In the course of his comic book career, for all that he had a bombshell-like impact upon the field, pushing the boundaries of what could be done graphically in comics, Jim Steranko only produced a small handful of stories. Many of these have been reprinted time and again over teh years,,attracting new audiences. But this particular story has largely flown under the radar and been forgotten–despite the fact that it may have had a larger print run than any of the others.
The Block wasn’t published as a comic book at all, but rather was done as a stand-alone educational pamphlet which was circulated to schools in the Philadelphia area and else where in 1971. Its purpose was to warn particularly inner city children of the dangers of drugs and gang life, as there were rising concerns about both. The project was apparently conceived by Byron Preiss, a publisher who frequently dabbled in comic book crossover projects. Seeing the opportunity, Preiss approached Steranko about crafting the story, which Jim did on a pro-bono basis.

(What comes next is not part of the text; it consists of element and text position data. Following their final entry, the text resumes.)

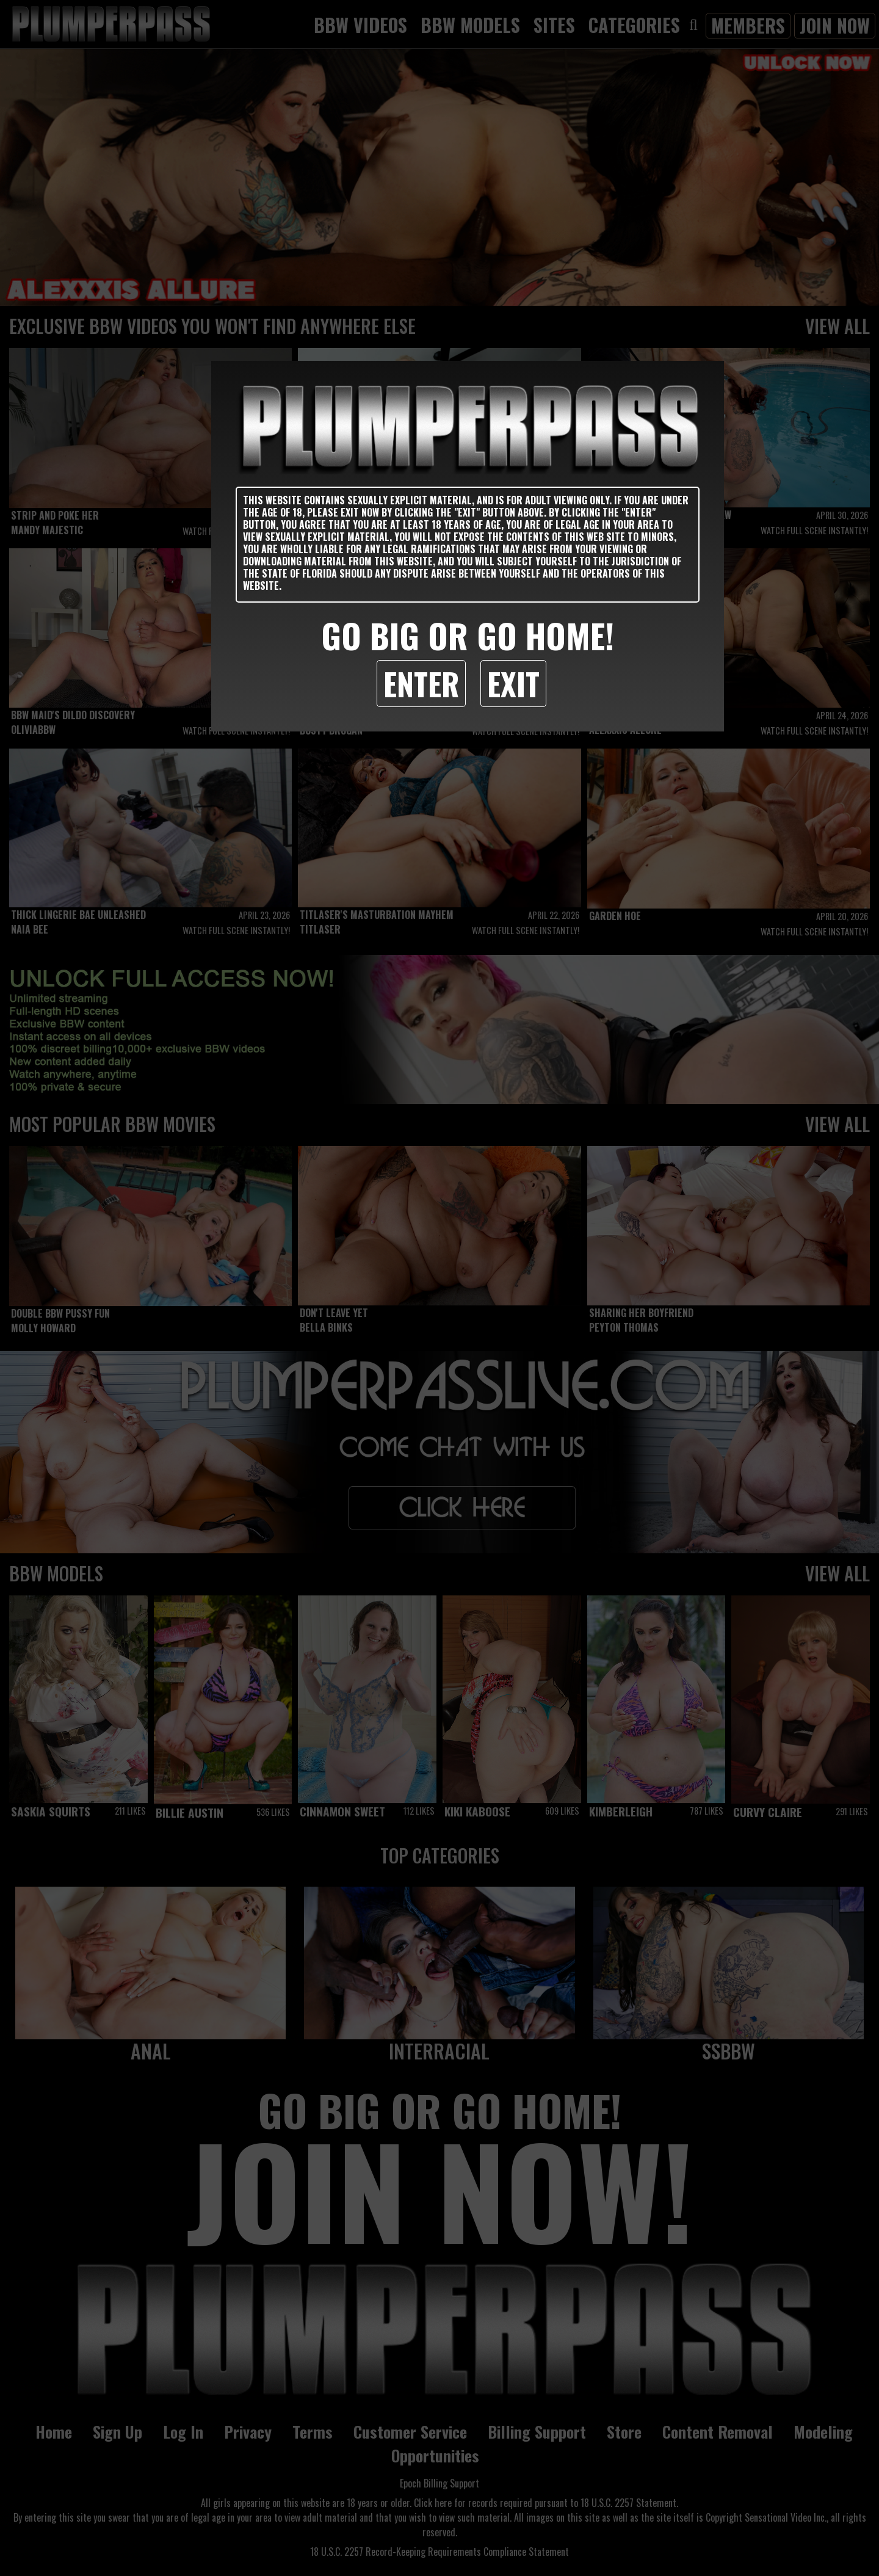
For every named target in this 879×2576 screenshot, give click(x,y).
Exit (513, 683)
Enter (421, 683)
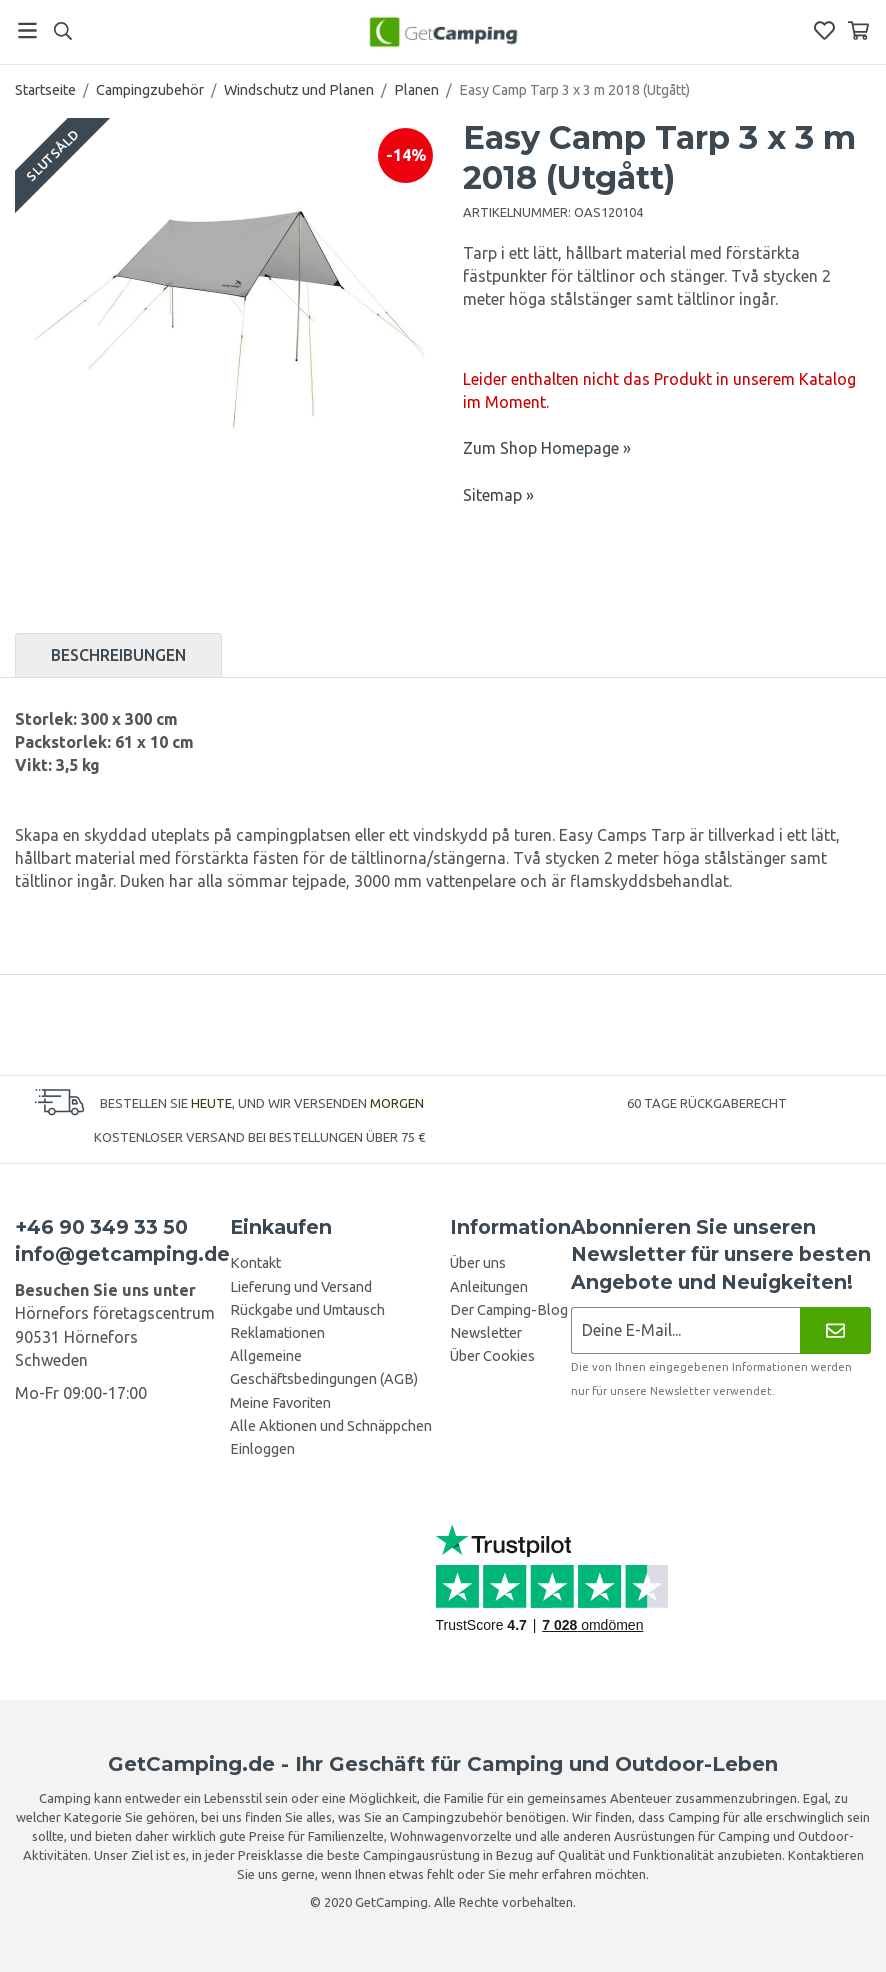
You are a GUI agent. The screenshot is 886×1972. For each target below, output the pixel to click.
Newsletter (486, 1333)
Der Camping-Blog (509, 1310)
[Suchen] (62, 31)
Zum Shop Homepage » (547, 448)
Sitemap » (498, 495)
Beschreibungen (118, 655)
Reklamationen (277, 1333)
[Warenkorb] (858, 30)
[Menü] (27, 30)
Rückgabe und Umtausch (307, 1310)
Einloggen (262, 1449)
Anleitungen (489, 1287)
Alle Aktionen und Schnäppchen (331, 1426)
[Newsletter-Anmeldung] (685, 1330)
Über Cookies (492, 1356)
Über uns (478, 1263)
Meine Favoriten (280, 1403)
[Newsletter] (835, 1330)
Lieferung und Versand (301, 1287)
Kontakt (255, 1263)
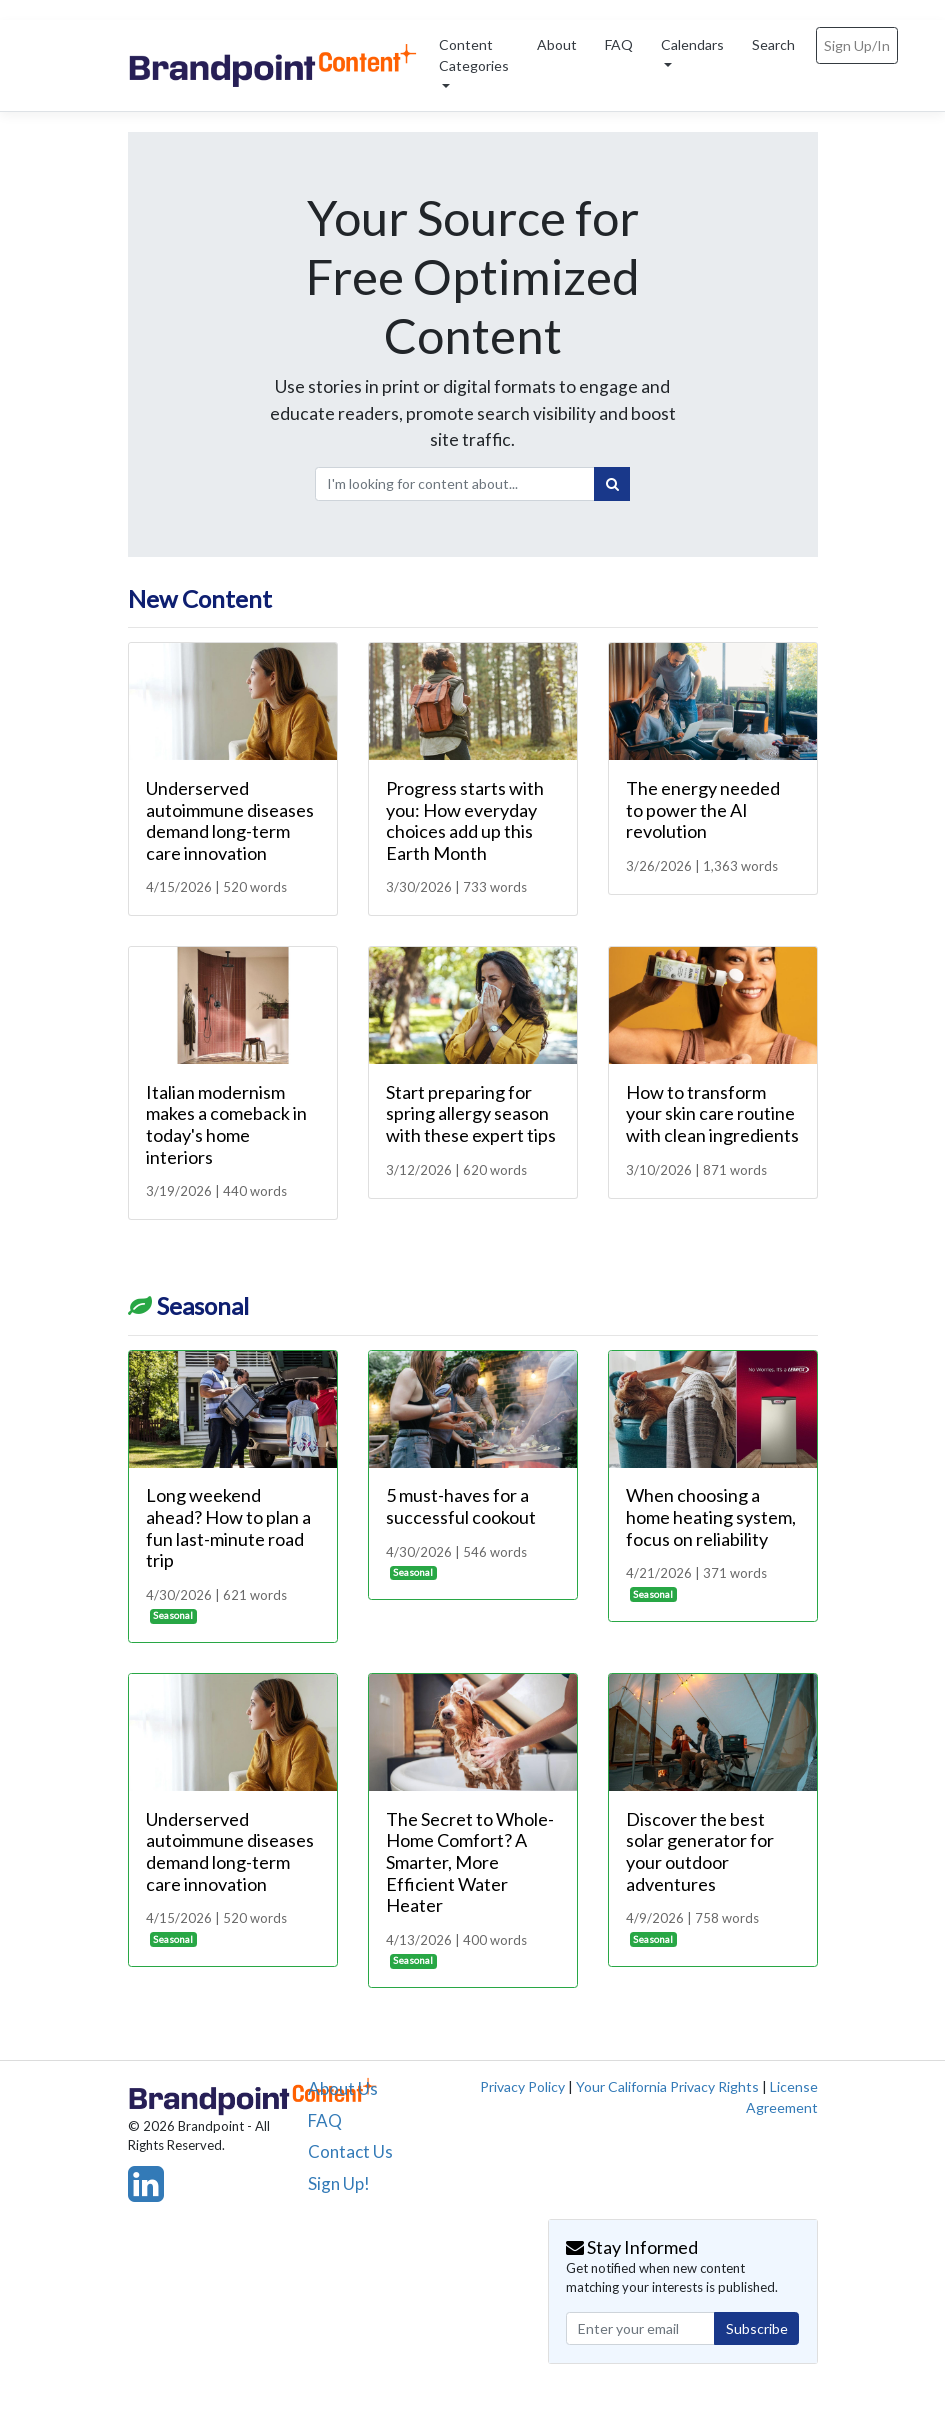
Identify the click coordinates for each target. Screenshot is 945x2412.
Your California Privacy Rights (667, 2086)
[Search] (612, 484)
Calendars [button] (692, 44)
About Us (343, 2088)
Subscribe (757, 2328)
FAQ (619, 44)
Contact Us (350, 2151)
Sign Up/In (857, 45)
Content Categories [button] (474, 55)
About (557, 44)
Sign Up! (339, 2183)
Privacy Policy (522, 2086)
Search (773, 44)
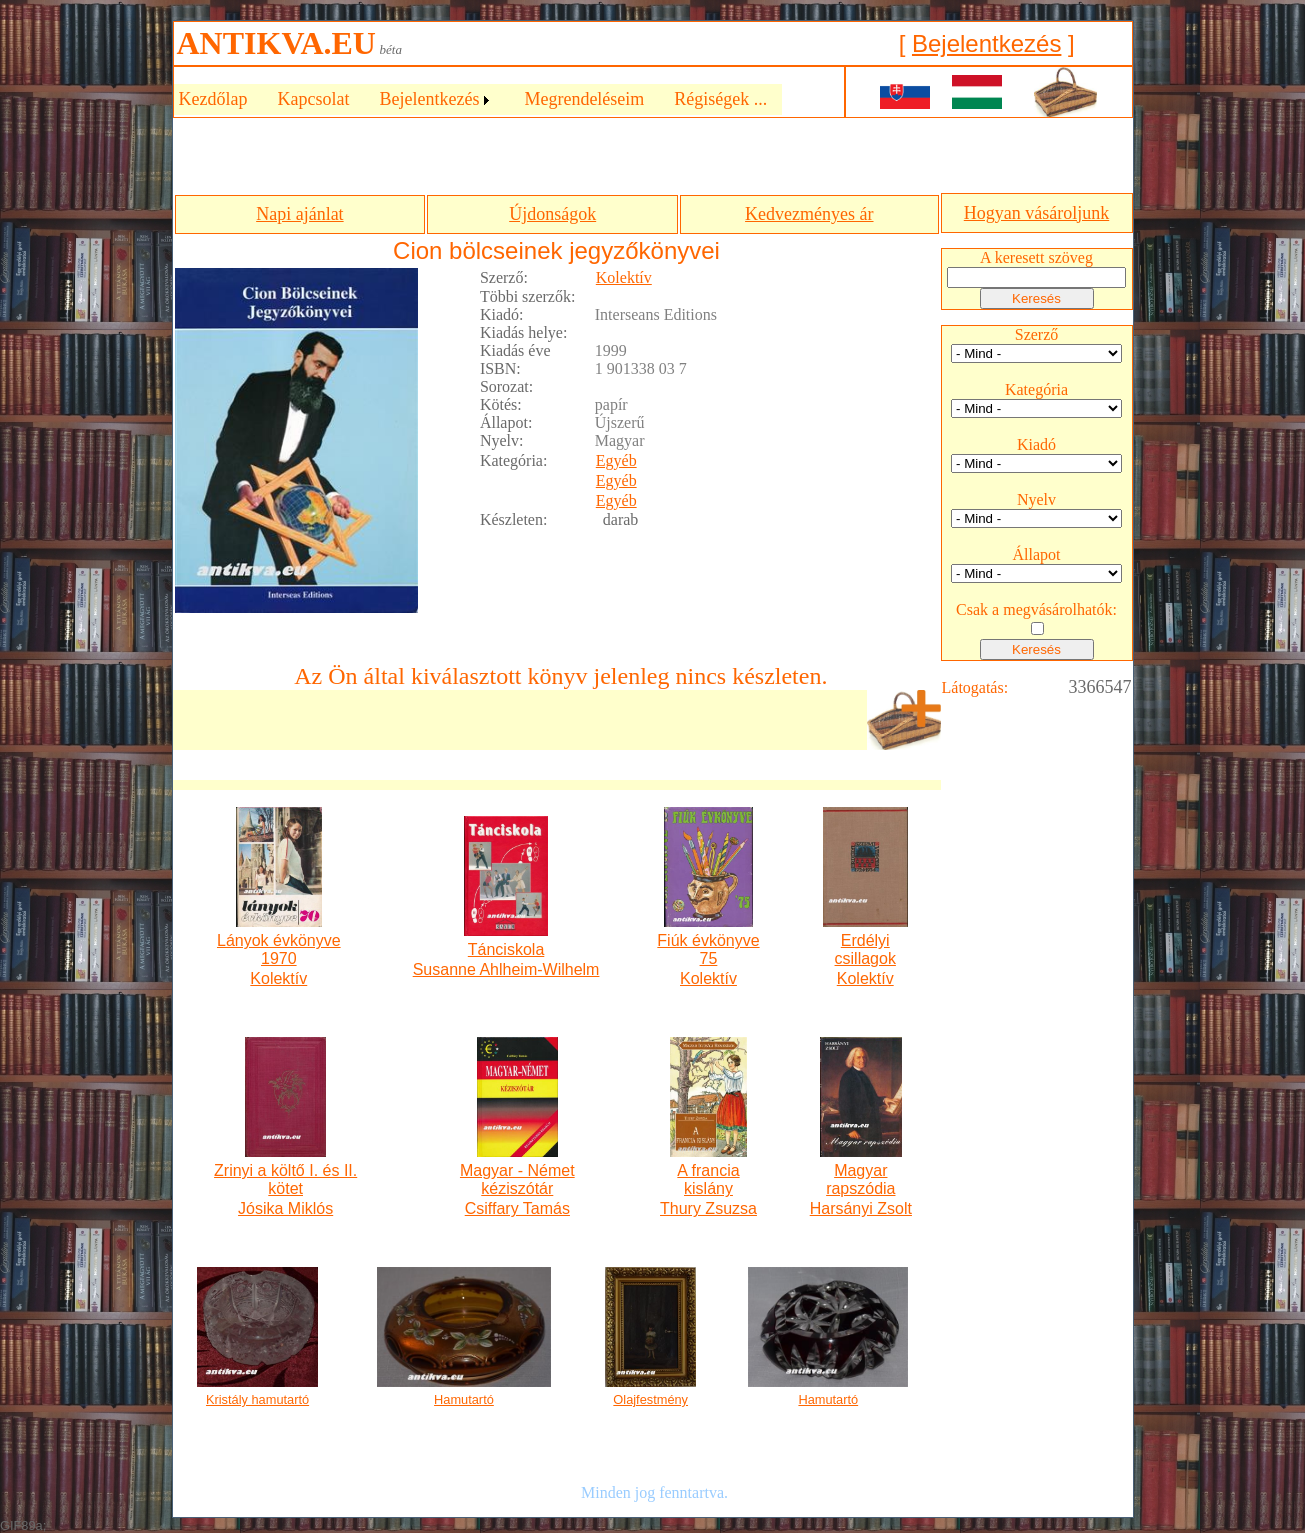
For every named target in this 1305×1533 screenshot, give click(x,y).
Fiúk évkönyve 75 (708, 949)
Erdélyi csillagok (865, 949)
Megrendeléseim (584, 99)
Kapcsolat (313, 99)
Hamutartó (464, 1399)
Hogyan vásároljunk (1036, 213)
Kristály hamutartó (257, 1399)
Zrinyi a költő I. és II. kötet (285, 1179)
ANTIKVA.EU (276, 43)
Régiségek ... (720, 99)
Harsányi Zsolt (861, 1208)
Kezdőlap (213, 99)
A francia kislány (708, 1179)
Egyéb (616, 460)
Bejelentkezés (986, 43)
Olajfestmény (650, 1399)
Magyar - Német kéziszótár (517, 1179)
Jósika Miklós (285, 1208)
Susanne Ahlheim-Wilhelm (506, 969)
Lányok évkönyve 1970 (279, 949)
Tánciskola (506, 949)
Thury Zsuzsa (708, 1208)
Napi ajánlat (299, 214)
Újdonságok (552, 214)
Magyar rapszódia (860, 1179)
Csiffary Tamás (517, 1208)
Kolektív (624, 277)
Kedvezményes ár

The Block isn’t as graphically innovative as much of Steranko’s other work, but that really wasn’t the mission statement here. And it also isn’t all that subtle in its message. But it is a well-told tale with more than a hint of Will Eisner’s work to it.
A few years later, Steranko reprinted The Block in the fourth issue of his broadsheet publication COMIXSCENE, exposing it to a somewhat-different audience. But COMIXSCENE was a news-based fanzine, and that combined with its size and the cheap paper it was printed on kept copies from circulating all that much throughout the years.